There is an adage about Charlotte that bears repeating: Eventually, Charlotte always does the right thing. But only after it has exhausted every other possibility.

Years ago, Mayor Harvey Gantt wanted to build the city's new coliseum uptown.

But because of penny-wise, pound-foolish opposition, we built the Coliseum out in the suburbs. Instead of springing for land to build it uptown, we plopped the current spaceship four miles away on Tyvola Road.

Now, if the city council decides we should build a new arena, we can fix that mistake. But it won't be easy.

The mindset of this city is to do public projects - particularly anything controversial - as miserly as possible. That's the wrong approach in a town where the most dramatic public building is the jailhouse.

Pulitzer Prize-winning cartoonist Doug Marlette once noted that while Charlotte does well with matters of "quantity," it doesn't do quality well. Likewise, a real estate appraiser once told me Charlotteans are more hung up on dollar-per-square-foot in home-buying than any place he's seen.

We're good at numbers. Banking has made us a prosperous city. But numbers can't be the only factor when you create parks and public buildings. Being cheap is how we ended up out on Tyvola Road.

This time, we should pick the best location and hire a top architect.

According to the 2010 Plan, the best site is the Graham Street location, beside the railroad tracks between Second and Fourth streets.

One proposal is to connect the arena there to the eight acres the county has purchased for a park across Graham Street. Then, you buy the old federal courthouse on Trade Street and convert it into a new home for the Mint Museum.

That creates synergy - a park, a museum and an arena next to the planned transit hub.

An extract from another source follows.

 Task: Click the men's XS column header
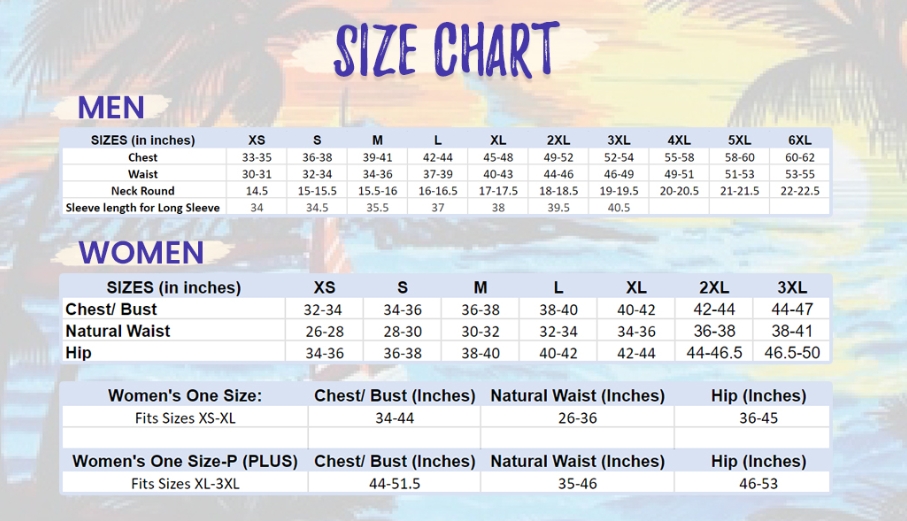click(x=257, y=140)
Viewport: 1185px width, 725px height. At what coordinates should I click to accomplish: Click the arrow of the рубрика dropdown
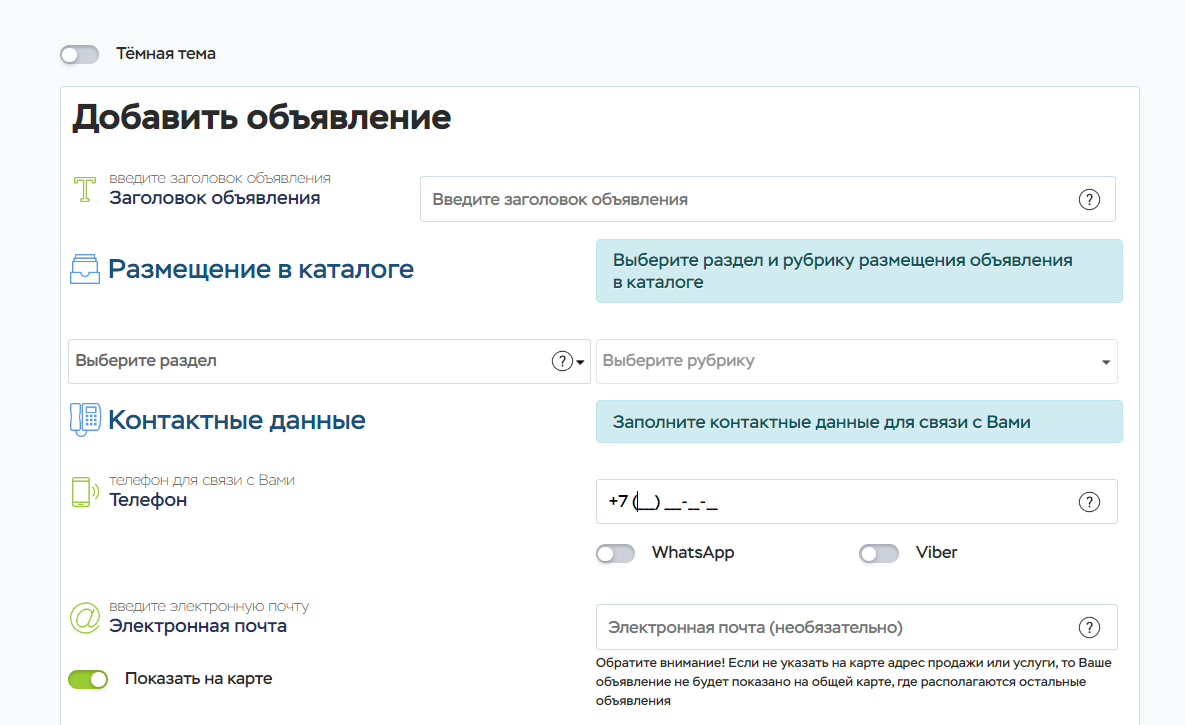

Wayne Weston, director of Parks and Recreation, envisions the park surrounded by restaurants and condos, with a parking deck beneath the park, similar to Union Square in San Francisco. That parking deck would pay for itself.

That should be the mindset. The city should look for ways to get the private sector to pay for developing the park and to create the residential/retail mix you want in the area.

This City Council has a lot to deal with. Housing. Transit. Environment. Most are long-term issues that won't affect most Charlotteans for the next 10 or 20 years. Especially transit, which has about as good a chance of working as a Carolina Panthers game plan.

But building a coliseum as unique as Conseco Arena in Indianapolis, with a park and museum beside it, that could be something memorable. If the council votes to pursue this, they shouldn't nickel-and-dime it again. This should be Charlotte's showpiece.

In a way, there's no more political risk going first rate.

The naysayers are going to come after them no matter how they try to pull this off. If they go the cheap route again, the city will just end up with another mistake. If we can afford to do it at all, we can afford to do it right.